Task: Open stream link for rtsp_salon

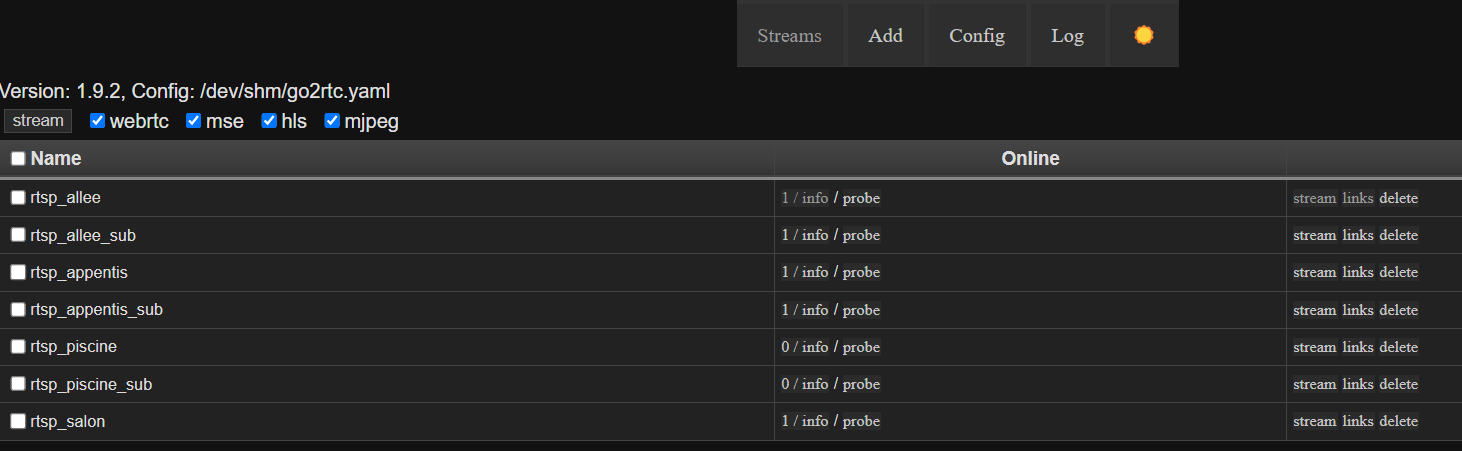Action: pyautogui.click(x=1314, y=421)
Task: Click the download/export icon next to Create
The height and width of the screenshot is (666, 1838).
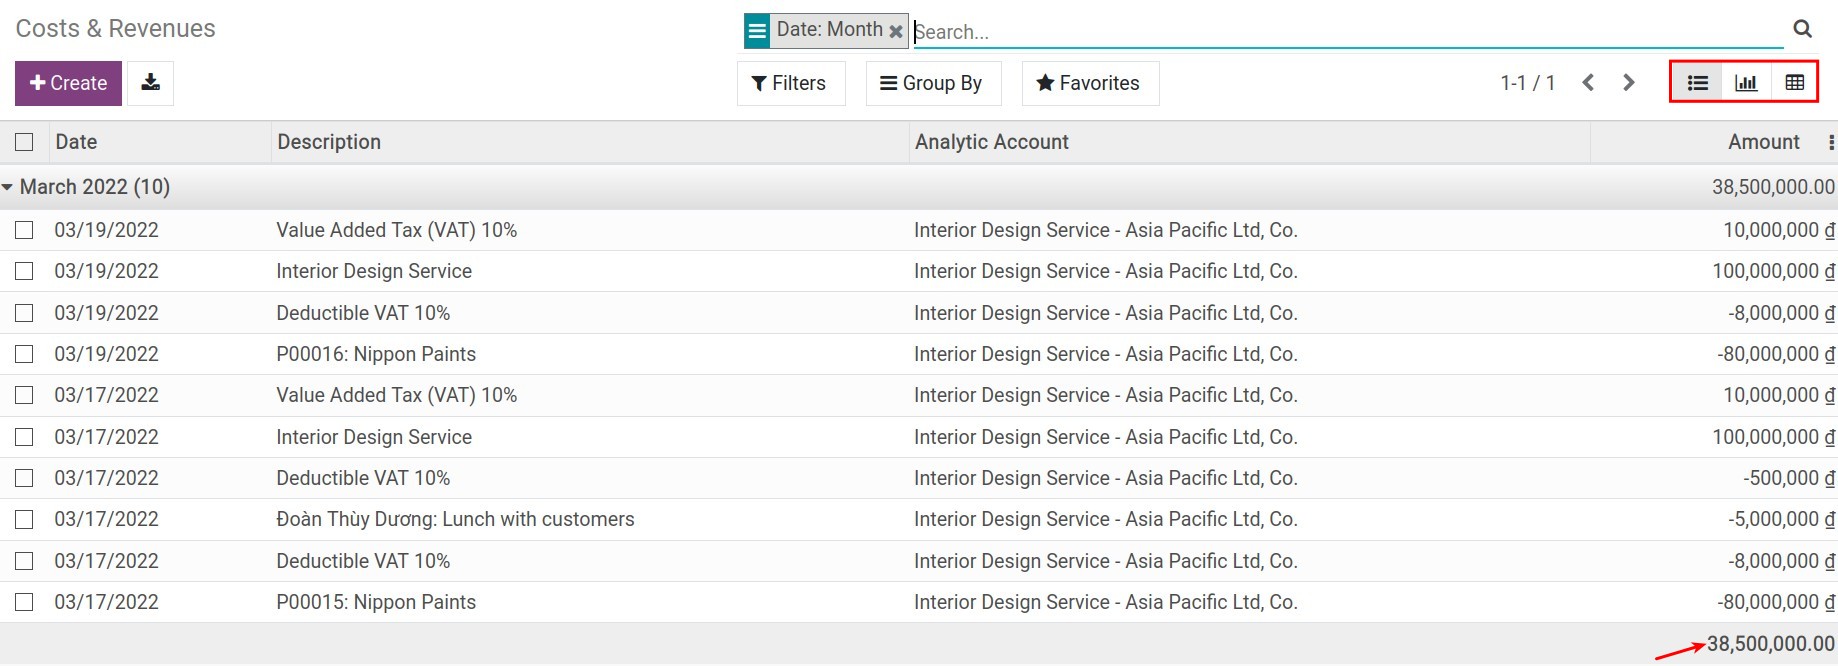Action: [150, 83]
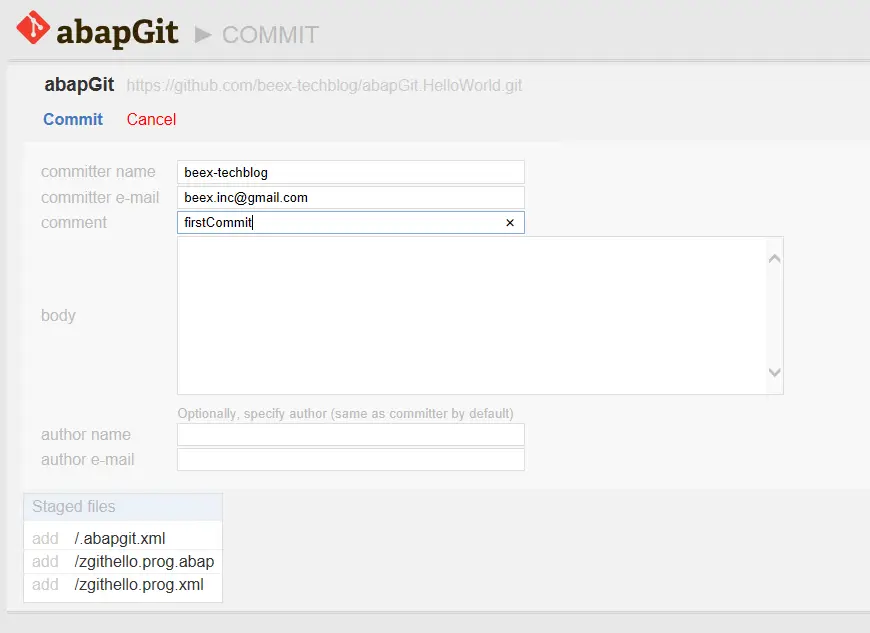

• • • • • • •

Reproduza sem alterações o trecho que vai da linha que contém "Task: Click the" até a última linha acima, incluindo as duas pontas. Deixe as imagens de fora da resposta.

Task: Click the download/export icon next to Create
The height and width of the screenshot is (666, 1838).
Action: [150, 83]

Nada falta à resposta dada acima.